Nos petits numéro en poche, nous sommes désormais 4 cyclistes français à rouler vers le Turkménistan (JC, Yannick, Luca et moi). La route s’étend en ligne droite dans le désert. Ces paysages désertiques etdénivelés sont magnifiques et le coucher de soleil est envoûtant sur la route entre Mashhad et Sarakhs. Le trafic est moins dense et la région moins peuplée. Erintés de notre journée qu’on termine de nuit, on dormira tous les 4 à la belle étoile face à une mosquée à l’entrée d’une petite ville à mi chemin entre Mashhad et Sarakhs.
Sarakhs est une ville glauque qui sent le trafic et le truc pas net, je ne me sens pas à l’aise même avec mes 3 bodyguards. On est démotivé. Taz, un cycliste tunisien rencontré à l’ambassade a tenté de traverser la frontière aujourd’hui et s’est fait refoulé car le poste de dispose pas de l’outil pour sortir le visa.
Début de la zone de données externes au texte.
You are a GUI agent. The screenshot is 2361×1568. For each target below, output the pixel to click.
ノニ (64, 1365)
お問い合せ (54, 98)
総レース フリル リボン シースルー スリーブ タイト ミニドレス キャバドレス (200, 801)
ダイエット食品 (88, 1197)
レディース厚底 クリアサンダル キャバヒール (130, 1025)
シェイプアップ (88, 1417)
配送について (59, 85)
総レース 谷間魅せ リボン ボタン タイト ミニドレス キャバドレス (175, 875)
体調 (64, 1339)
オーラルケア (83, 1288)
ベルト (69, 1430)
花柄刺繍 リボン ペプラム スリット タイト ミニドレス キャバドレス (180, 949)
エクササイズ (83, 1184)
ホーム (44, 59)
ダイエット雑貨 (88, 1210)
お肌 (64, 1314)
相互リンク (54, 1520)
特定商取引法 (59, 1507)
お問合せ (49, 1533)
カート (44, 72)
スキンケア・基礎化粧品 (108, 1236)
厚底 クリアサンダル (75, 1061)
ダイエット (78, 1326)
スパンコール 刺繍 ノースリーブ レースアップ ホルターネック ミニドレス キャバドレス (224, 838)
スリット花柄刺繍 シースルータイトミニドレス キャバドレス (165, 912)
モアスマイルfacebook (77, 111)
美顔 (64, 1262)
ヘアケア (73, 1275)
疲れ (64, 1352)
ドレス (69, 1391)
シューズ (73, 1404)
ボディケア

Il part pour l’autre poste frontière à 450 km de là en bus où il espère passer demain. Son visa iranien a expiré déjà, il a eu droit à un jour d’amnistie mais demain il doit sortir. Après avoir tourné le problème dans tous les sens, fait des appels à des amis, on décide de tenter le coup malgré tout et camper devant le poste frontière à 5km de là après avoir mangé dans un restaurant interminablement long alors qu’on avait commandé juste 4 pizzas. L’Iran était une expérience inoubliable mais extrêmement fatiguante surtout que nous avons maintenu un bon rythme et les pauses sont intenses en rencontres et échanges. Rien n’y est simple, rien n’est calme, je sens que j’étouffe, j’aspire à sortir du pays pour me reposer un peu.
"Ça y est les mecs, on est au Turkmenistan" je m’écrie tout sourire. Début d’aprèm, le compteur de JC affiche 60° degrés et je suis contente d’être ici dans une des pires dictatures du monde pour entamer 5 jours de traversée dans un désert. C’est quand même bizarre la vie parfois.
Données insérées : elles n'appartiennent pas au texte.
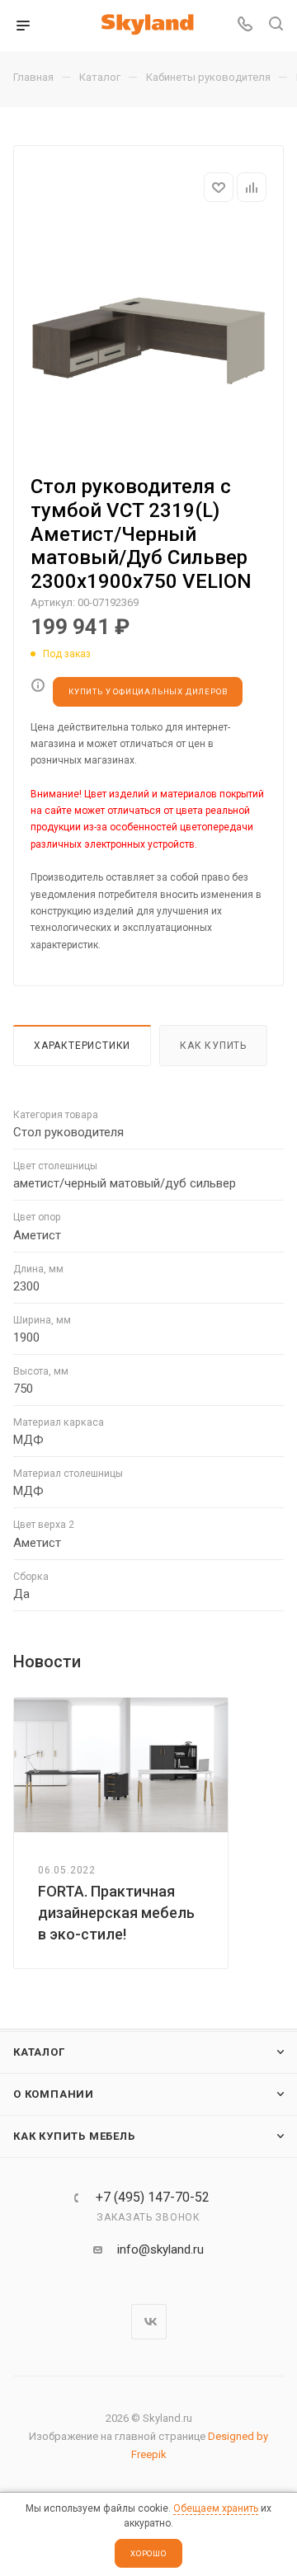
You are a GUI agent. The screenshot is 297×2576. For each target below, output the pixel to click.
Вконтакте (149, 2321)
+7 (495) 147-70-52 (153, 2197)
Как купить (213, 1045)
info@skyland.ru (160, 2249)
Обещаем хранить (215, 2508)
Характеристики (82, 1045)
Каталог (39, 2052)
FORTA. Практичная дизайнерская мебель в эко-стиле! (116, 1913)
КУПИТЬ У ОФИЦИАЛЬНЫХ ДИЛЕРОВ (147, 691)
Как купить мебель (74, 2136)
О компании (53, 2094)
Yannick explique visiblement éméché à JC au téléphone (on capte encore le réseau iranien) qu’ils sont à la vodka et qu’ils ne redémarreront pas tout de suite. Pendant que nous avançons JC et moi sous un soleil de plomb vers Mary Lucas et Yannick se sont fait embarqués dans un traquenard alcool à la sortie de l’Iran.
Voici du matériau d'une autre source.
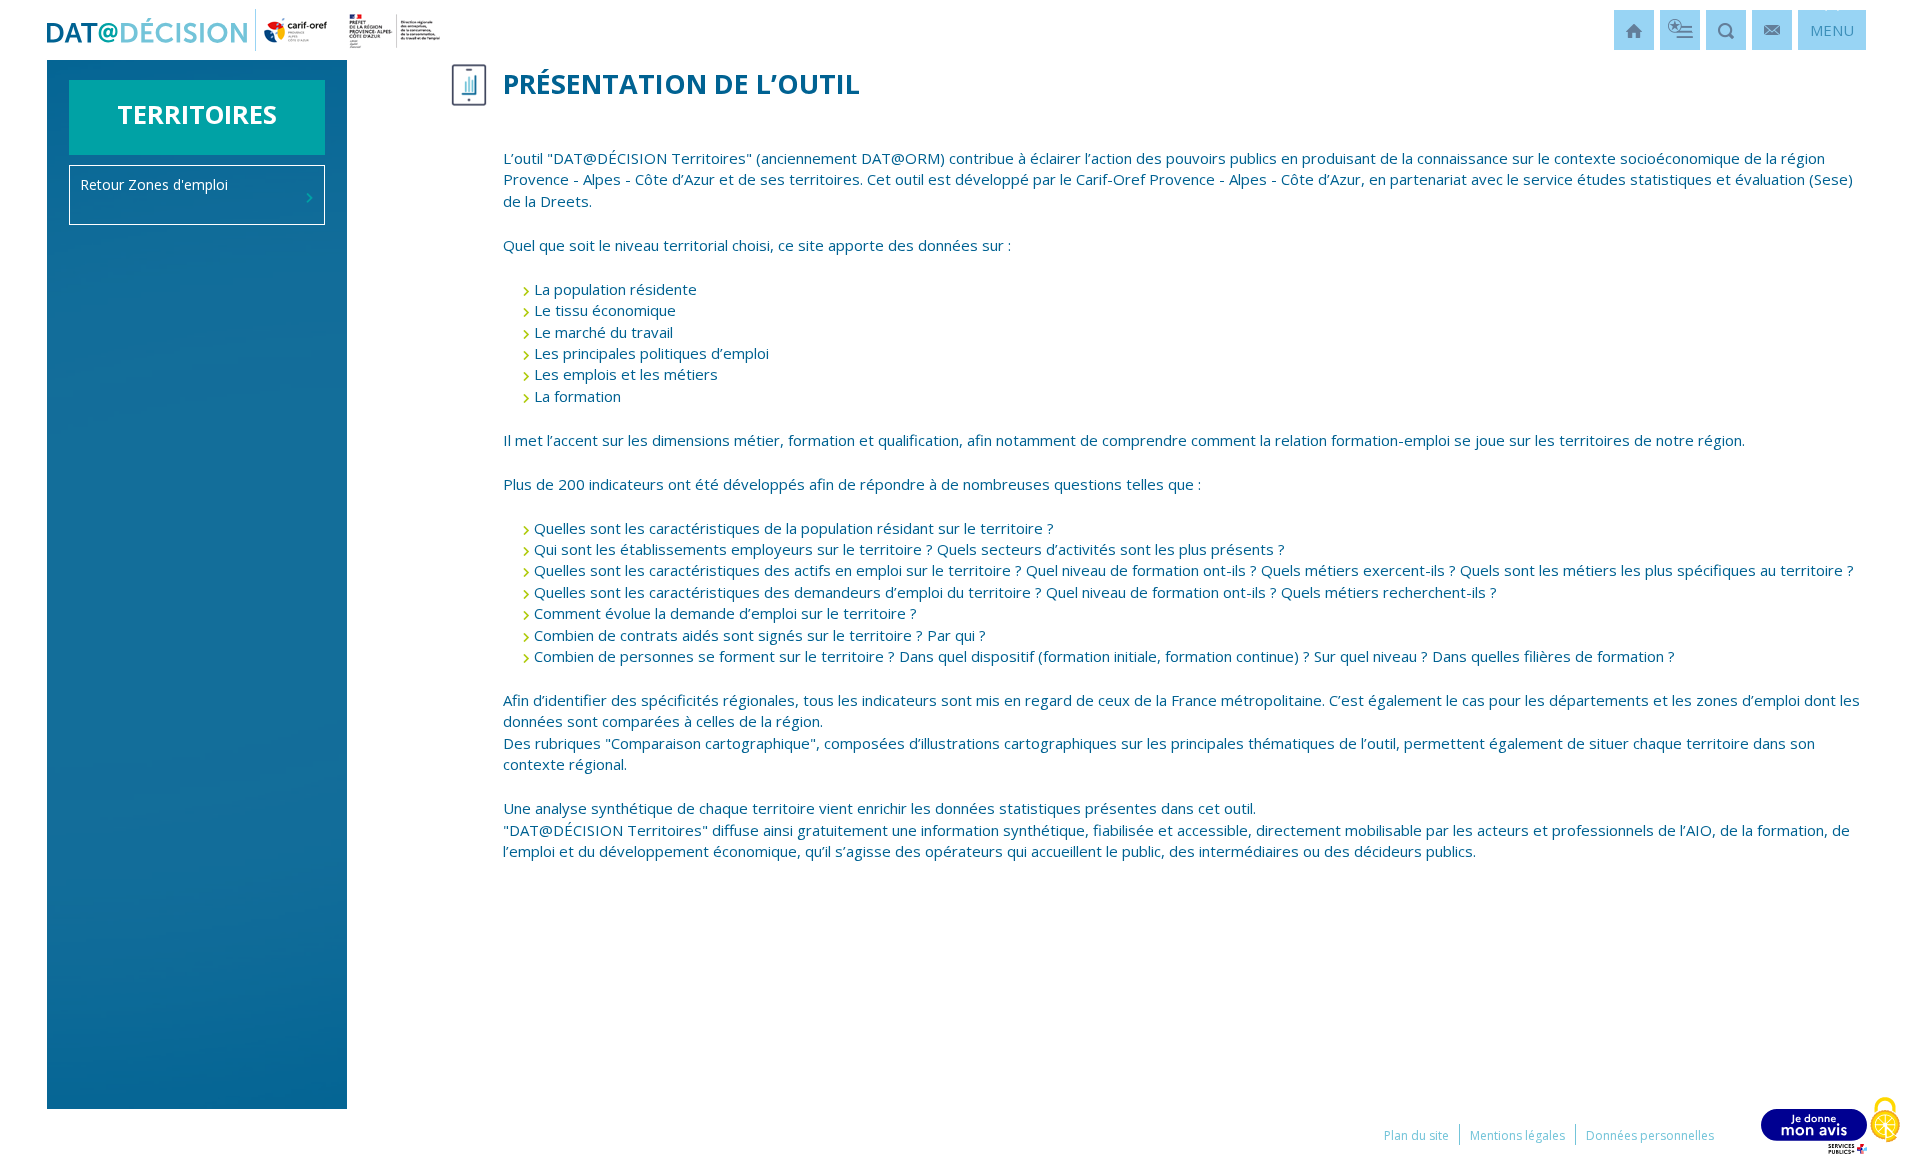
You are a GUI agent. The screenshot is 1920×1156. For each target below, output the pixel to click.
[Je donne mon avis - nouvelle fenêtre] (1814, 1131)
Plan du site (1416, 1135)
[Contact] (1772, 30)
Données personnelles (1650, 1135)
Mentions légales (1517, 1135)
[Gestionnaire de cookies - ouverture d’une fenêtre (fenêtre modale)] (1885, 1121)
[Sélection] (1680, 30)
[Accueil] (1634, 30)
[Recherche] (1726, 30)
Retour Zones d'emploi (154, 184)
Je bois l’eau brûlante de ma gourde, ça ne rafraichit pas mais ça nous hydrate. « Il affiche combien ton compteur? - 35° me répond JC. Je me disais bien qu’il faisait plus frais - sourire. Le paysage turkmène est désertique type désert de sable avec des petites touffes de végétations par ci par là. Rien à gauche, rien à droite et une ligne droite vers l’horizon. On ne croise que peu de hameaux ou de magasins même si nous sommes agréablement surpris d’en croiser plus que nous ne pensions.
Des dromadaires! On est tout excité de voir de vrais dromadaires pépères dans le désert. Malgré les mouchettes, les moustiques, la fatigue, la chaleur, la route dégradée, le coucher de soleil vaut son pesant d’or dans le désert turkmène.
Plein d’hommes bedonnant sont affalés sur des tapis dans le restaurant qu’on avait visé comme endroit de campement 100km plus loin auquel on arrive tard surtout parce que le passage de frontière nous a pris la matinée. Nous voilà dans un restaurant turkmène à manger une forme de soupe à la viande de mouton en compagnie de camionneurs qui ne parlent pas un mot d’anglais et veulent savoir d’où nous venons et nous prendre en photo. On rigole bien en leur compagnie en partageant notre première bière turkmène au doux nom de « Berk » après un mois d’abstinence en Iran avant de camper juste devant le restaurant.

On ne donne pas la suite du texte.